United Methodist Parish

Sunday May 17, 2020 Divine Indwelling

Sunday May 17, 2020 Divine Indwelling

The Divine Indwelling *

Today’s lectionary readings

In God we live and move and have our being. (Acts 17.28a)

…because I live, you also will live. On that day you will know that I am in my Father and you in me and I in you. (John 14: 19b-20)

I invite you to take some time to read and pray the prayer from the United Methodist Book of Worship. Each phrase has depth of meaning that might elude a quick reading.

What would it look like to you to live each moment with an awareness of living, moving, existing in God, always aware of the presence within and with-out of the one who created you?

When we do not live this way, we are restless. We “search for God and perhaps grope for God… —though indeed God is not far from each one of us.” (Acts 17.27)

Our image or images of God may make us uncomfortable to think that we are always living and moving in God. If God is seen as Judge and Jury, as one who holds us to an unattainable standard, always saying, “not good enough,” it’s less stressful to keep God at a distance, perhaps on a cloud in the sky or on a far horizon, and to be someone we’ll deal with when we die.

But what if our image is of a Divine Indwelling that gives us life and breath and is the source and energy and reason behind everything we do?

Jesus promised in his farewell address to the disciples, that God would send “another Advocate,” a Protector, an Intercessor, a Support, a Comforter, i.e., the parakletos, the Holy Spirit, to be with us, who is with us and who is in us. We have been given this gift of presence of God’s faith, hope, and love. This is the Divine Indwelling.

Have you ever considered that every time you breathe, you “speak” God’s name? The syllables of God’s name “Yah-weh” (which was never spoken out loud) probably have their origin as an expression of breathing, inhaling on the first syllable and exhaling on the second. Our lives begin with our first breath as we inhale God and end with our last exhale of God. All the time between these 2 breaths is spent breathing in and out and living and moving, having our being, in God.

Take a breath in and imagine you are breathing in God’s presence. Let it fill you. Then slowly breathe out. Breathe in as you say “Yah” and breathe out as you say “weh.” Do this slowly and continue to be aware of your breathing and God’s presence with you. Imagine each breath filling your lungs and then finding its way into the cells of your body from the top of your head to the tip of your toes.

Breathe in God’s love for you and pause to let your body absorb it. Breathe out renewed love for neighbor and the world. Lift a prayer for those who at this moment are unable to breathe on their own and require a ventilator to get the precious oxygen into their bodies. Pray also for those who are breathing on their own but have no awareness that they are close to God’s love.
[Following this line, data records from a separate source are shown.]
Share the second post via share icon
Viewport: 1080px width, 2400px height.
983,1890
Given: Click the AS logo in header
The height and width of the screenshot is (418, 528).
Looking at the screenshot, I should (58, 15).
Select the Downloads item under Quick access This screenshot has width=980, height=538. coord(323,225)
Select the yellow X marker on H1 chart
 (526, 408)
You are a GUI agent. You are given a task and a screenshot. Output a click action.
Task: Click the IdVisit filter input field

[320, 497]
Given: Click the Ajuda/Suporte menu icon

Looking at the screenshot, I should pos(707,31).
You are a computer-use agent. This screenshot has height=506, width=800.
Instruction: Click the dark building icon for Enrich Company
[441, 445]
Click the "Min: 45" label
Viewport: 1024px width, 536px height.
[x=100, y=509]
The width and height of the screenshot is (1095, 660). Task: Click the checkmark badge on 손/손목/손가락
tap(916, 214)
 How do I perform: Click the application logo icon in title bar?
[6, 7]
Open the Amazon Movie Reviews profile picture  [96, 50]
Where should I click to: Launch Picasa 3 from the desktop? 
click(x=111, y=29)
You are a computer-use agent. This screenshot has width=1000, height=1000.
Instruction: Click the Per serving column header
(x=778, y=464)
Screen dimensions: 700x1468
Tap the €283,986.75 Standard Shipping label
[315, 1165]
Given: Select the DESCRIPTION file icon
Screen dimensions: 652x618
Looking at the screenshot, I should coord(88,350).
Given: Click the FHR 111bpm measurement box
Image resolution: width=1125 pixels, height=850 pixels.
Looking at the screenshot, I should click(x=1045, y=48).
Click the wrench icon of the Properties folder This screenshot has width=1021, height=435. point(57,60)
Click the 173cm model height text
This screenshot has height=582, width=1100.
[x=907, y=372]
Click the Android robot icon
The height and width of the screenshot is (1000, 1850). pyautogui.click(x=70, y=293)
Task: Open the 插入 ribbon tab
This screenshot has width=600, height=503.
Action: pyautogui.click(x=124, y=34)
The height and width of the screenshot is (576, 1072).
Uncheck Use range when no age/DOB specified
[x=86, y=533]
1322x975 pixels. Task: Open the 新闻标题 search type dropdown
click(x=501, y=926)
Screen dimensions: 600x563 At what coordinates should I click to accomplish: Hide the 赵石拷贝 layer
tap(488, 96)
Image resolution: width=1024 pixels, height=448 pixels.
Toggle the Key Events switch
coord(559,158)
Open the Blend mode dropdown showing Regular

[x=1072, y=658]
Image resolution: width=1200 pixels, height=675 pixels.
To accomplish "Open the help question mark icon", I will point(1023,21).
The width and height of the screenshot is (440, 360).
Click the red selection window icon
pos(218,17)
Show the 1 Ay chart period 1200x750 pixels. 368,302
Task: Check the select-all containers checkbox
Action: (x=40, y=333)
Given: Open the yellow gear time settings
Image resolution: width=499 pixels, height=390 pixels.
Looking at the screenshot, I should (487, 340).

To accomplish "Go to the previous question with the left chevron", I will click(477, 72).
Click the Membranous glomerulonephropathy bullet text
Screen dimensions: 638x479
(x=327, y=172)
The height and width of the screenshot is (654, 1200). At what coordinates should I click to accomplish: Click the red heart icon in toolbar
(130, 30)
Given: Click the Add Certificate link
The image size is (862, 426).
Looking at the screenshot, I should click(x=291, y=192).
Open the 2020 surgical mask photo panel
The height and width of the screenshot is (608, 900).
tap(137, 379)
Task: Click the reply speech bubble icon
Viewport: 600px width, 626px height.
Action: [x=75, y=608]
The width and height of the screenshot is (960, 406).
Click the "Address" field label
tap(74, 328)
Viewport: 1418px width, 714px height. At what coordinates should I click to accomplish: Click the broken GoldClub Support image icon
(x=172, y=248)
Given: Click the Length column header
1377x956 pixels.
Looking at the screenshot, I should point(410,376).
Filled with and revived by this Divine Indwelling, continue with the Book of Worship prayer:

Almighty and everlasting God – consider the awe of the magnitude and timelessness of God

in whom we live and move and have our being – continue your awareness of breathing

you created us for yourself – you were created by God for God, how does that feel?

so that our hearts are restless until they find rest in you – what does this restlessness look like in you?

Grant to us such piety of heart – what does piety of heart mean to you?

and strength of purpose – when have you felt strength of purpose, what did you accomplish?

that no selfish passion may hinder us from knowing your will, how does ego get in the way of God?

and no weakness from doing it. – what’s in your repertoire of excuses for not doing what God desires?

In your light may we see life clearly – oh, that we may see life with God’s clarity of vision!

and in your service find perfect freedom; – how does serving God help us find perfect freedom? What does this mean to you?

through Jesus Christ our Lord. Amen.

We do not pray to Christ; we pray through Christ. Or even more precisely, Christ prays through us. We are always and forever the conduits, the instruments, the tuning forks, the receiver stations (Romans 8:22-27). We slowly learn the right frequencies that pick up the signal. The core task of all spirituality is to teach us to ‘cooperate’ with what God already wants to do and has already begun to do (Romans 8:28).

~ Richard Rohr, The Naked Now, page 23*

May God bless your seeking for God and finding the Divine dwelling with you. May today’s prayer be another step on your journey of cooperating with God’s desire for you and for all that God has created. May you know the joy of perfect freedom in serving God through Jesus Christ. Amen.

Evie Doyon, May 2020

* I am re-reading The Naked Now: Learning to See as Mystics See by Richard Rohr ©2009 The Crossroad Publishing Company. Today’s lectionary connected with some of his writing in this book and I acknowledge that influence here (pages 21-26).